##### PROVIDED RECORDS

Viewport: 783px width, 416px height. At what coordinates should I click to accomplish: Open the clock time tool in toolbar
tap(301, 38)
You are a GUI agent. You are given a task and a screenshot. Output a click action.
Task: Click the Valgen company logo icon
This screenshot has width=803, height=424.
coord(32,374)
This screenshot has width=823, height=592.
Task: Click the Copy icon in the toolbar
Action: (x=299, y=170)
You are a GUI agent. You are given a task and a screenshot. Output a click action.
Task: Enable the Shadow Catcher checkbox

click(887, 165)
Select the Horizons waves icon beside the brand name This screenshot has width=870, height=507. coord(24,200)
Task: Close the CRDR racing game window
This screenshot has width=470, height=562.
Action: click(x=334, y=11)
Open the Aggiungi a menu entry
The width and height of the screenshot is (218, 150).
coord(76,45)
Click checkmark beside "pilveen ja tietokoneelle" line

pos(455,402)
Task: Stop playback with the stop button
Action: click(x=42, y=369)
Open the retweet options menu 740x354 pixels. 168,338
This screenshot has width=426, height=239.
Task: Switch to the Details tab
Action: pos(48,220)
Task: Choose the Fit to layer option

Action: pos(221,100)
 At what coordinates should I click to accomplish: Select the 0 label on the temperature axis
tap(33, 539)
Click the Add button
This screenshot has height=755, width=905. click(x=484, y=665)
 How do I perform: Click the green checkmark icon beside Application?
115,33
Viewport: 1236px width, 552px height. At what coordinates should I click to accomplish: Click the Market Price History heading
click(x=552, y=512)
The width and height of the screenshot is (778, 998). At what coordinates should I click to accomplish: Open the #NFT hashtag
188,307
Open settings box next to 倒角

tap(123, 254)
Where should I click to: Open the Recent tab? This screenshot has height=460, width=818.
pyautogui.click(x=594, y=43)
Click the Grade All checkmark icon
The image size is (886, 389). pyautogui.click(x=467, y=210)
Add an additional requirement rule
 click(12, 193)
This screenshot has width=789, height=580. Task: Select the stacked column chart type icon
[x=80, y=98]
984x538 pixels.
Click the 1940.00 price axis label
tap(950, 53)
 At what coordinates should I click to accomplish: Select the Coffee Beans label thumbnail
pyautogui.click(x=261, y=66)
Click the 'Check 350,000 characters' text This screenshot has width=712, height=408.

##########

◆ THE TASK:
Give the records again, complete and exact.

◆ RESULT FOR THIS EXERCISE:
Viewport: 783px width, 416px height. At what coordinates should I click to accomplish: Open the clock time tool in toolbar
tap(301, 38)
You are a GUI agent. You are given a task and a screenshot. Output a click action.
Task: Click the Valgen company logo icon
This screenshot has width=803, height=424.
coord(32,374)
This screenshot has width=823, height=592.
Task: Click the Copy icon in the toolbar
Action: (x=299, y=170)
You are a GUI agent. You are given a task and a screenshot. Output a click action.
Task: Enable the Shadow Catcher checkbox

click(887, 165)
Select the Horizons waves icon beside the brand name This screenshot has width=870, height=507. coord(24,200)
Task: Close the CRDR racing game window
This screenshot has width=470, height=562.
Action: click(x=334, y=11)
Open the Aggiungi a menu entry
The width and height of the screenshot is (218, 150).
coord(76,45)
Click checkmark beside "pilveen ja tietokoneelle" line

pos(455,402)
Task: Stop playback with the stop button
Action: click(x=42, y=369)
Open the retweet options menu 740x354 pixels. 168,338
This screenshot has width=426, height=239.
Task: Switch to the Details tab
Action: pos(48,220)
Task: Choose the Fit to layer option

Action: pos(221,100)
 At what coordinates should I click to accomplish: Select the 0 label on the temperature axis
tap(33, 539)
Click the Add button
This screenshot has height=755, width=905. click(x=484, y=665)
 How do I perform: Click the green checkmark icon beside Application?
115,33
Viewport: 1236px width, 552px height. At what coordinates should I click to accomplish: Click the Market Price History heading
click(x=552, y=512)
The width and height of the screenshot is (778, 998). At what coordinates should I click to accomplish: Open the #NFT hashtag
188,307
Open settings box next to 倒角

tap(123, 254)
Where should I click to: Open the Recent tab? This screenshot has height=460, width=818.
pyautogui.click(x=594, y=43)
Click the Grade All checkmark icon
The image size is (886, 389). pyautogui.click(x=467, y=210)
Add an additional requirement rule
 click(12, 193)
This screenshot has width=789, height=580. Task: Select the stacked column chart type icon
[x=80, y=98]
984x538 pixels.
Click the 1940.00 price axis label
tap(950, 53)
 At what coordinates should I click to accomplish: Select the Coffee Beans label thumbnail
pyautogui.click(x=261, y=66)
Click the 'Check 350,000 characters' text This screenshot has width=712, height=408.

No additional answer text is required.